I was working on getting some base Nexus 9000v stuff setup in Vagrant recently and ran into an issue that I couldn’t find good info on, so I figured I would dust off the old blog and document this briefly.

The core of the issue is that in order to validate that the VMs Vagrant is bringing up are working properly, Vagrant connects to the device and runs some command(s) (what I’m not entirely sure, but it seems to connect and try to do “stuff”). When booting a Nexus 9000v with a basic minimal Vagrantfile I was getting the following error:

==> nxos: Waiting for machine to boot. This may take a few minutes...
nxos: SSH address: 127.0.0.1:2222
nxos: SSH username: vagrant
nxos: SSH auth method: private key
The configured shell (config.ssh.shell) is invalid and unable
to properly execute commands. The most common cause for this is
using a shell that is unavailable on the system. Please verify
you're using the full path to the shell and that the shell is
executable by the SSH user.

With the ASAv, CSR1000v, and VEOS machines I have been playing with I never run into this issue. I’m 100% positive there is a solid explanation for this, but I just can’t seem to find a good one. My speculation is that Vagrant knows that the Nexus is a Linux box of some flavor and therefore tries to connect and runs into issues when it logs in and sees NX-OS instead of a regular shell. How it gets around this with the ASA for example though I’m not entirely sure. Perhaps the auto-discovered guest OS type doesn’t bother executing a command and/or validating the output for the Linux 2.6 type that I suspect the ASA/CSR get (anyone who can explain that would be great!!).
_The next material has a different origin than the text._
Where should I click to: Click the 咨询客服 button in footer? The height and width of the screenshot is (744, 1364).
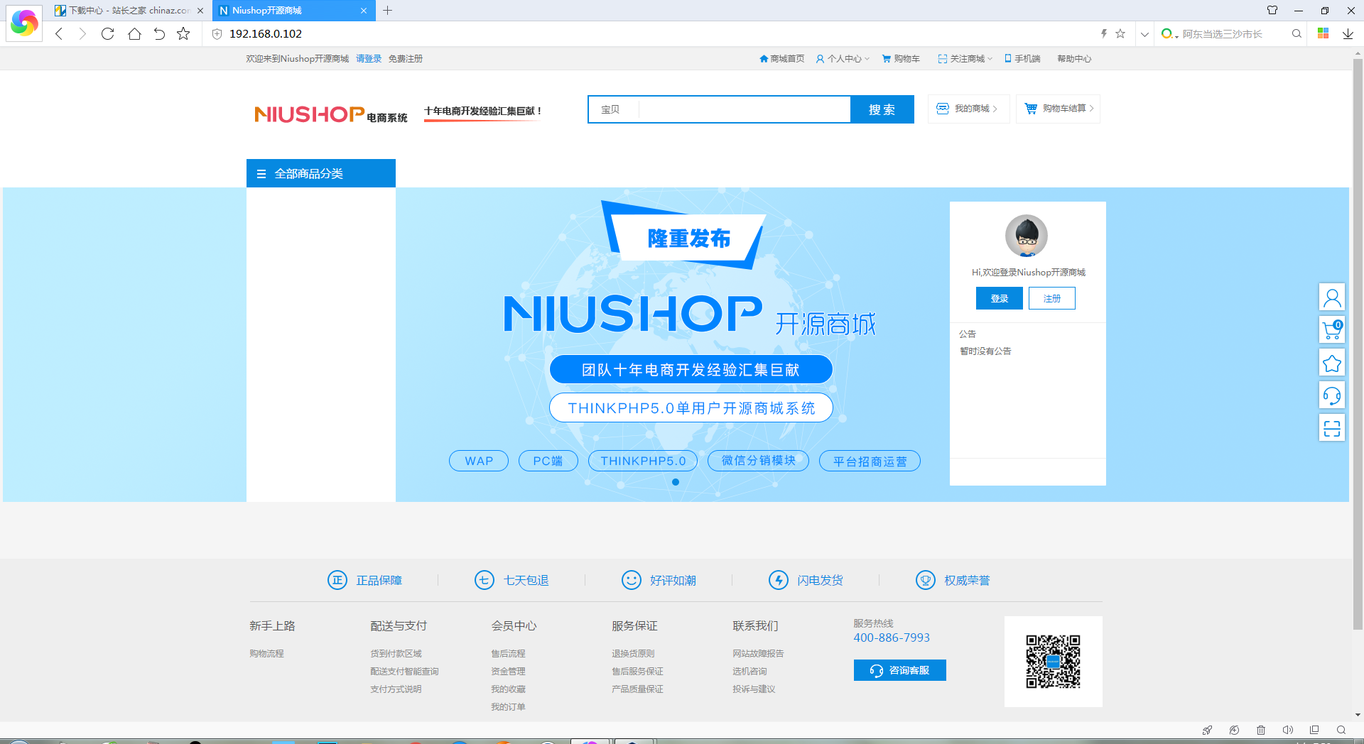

Anyway, I found two decent work arounds for this. Firstly, when configuring the vagrant user on the base NX-OS box you can simply set the shell type to bash. You can do this very simply with the following command:

username vagrant shelltype bash

Reference: https://www.cisco.com/c/en/us/td/docs/switches/datacenter/nexus9000/sw/7-x/programmability/guide/b_Cisco_Nexus_9000_Series_NX-OS_Programmability_Guide_7x/Bash.html

This will drop the vagrant user straight into bash which will get you past the above error, and that’s pretty snazzy, but…. is annoying when using “vagrant ssh” to connect to your host because you get dropped into bash instead of into NX-OS like you (probably) would be hoping for.

While combing through the above document I realized that there may be a little bit better of a workaround by setting the “config.ssh.shell” to be “run bash” which the doc clearly shows as a bit of a shortcut to executing bash commands directly from the NX-OS cli. Thankfully this did the trick!! You can set this in your Vagrantfile as follows:

config.ssh.shell = "run bash"

It’s that easy!

In my case I was working on a multi machine Vagrantfile however, so by setting the shell to this it worked for the Nexus device, but not for another Ubuntu host. So I added a super simple conditional to only set the shell to “run bash” for the NX-OS device:

if machine[:ssh_shell]
  config.ssh.shell = machine[:ssh_shell]
else
  config.ssh.shell = "bash -l"
end

My array of devices then just has a variable “ssh_shell” set to “run bash” for the Nexus host; otherwise we can set the config.ssh.shell to the Vagrant default of “bash -l” which you can find in the lovely Vagrant docs here: https://www.vagrantup.com/docs/vagrantfile/machine_settings.html#config-vm-guest

Hopefully this saves somebody some time/annoyance!